▶

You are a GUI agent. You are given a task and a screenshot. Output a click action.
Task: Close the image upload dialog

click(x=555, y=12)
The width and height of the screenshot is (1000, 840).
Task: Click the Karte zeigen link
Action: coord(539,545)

◀

◆ Exercise
Return each line of the material above that contains the string "screenshot", treating uppercase and lowercase letters as different.

◆ Answer to this problem
You are a GUI agent. You are given a task and a screenshot. Output a click action.
The width and height of the screenshot is (1000, 840).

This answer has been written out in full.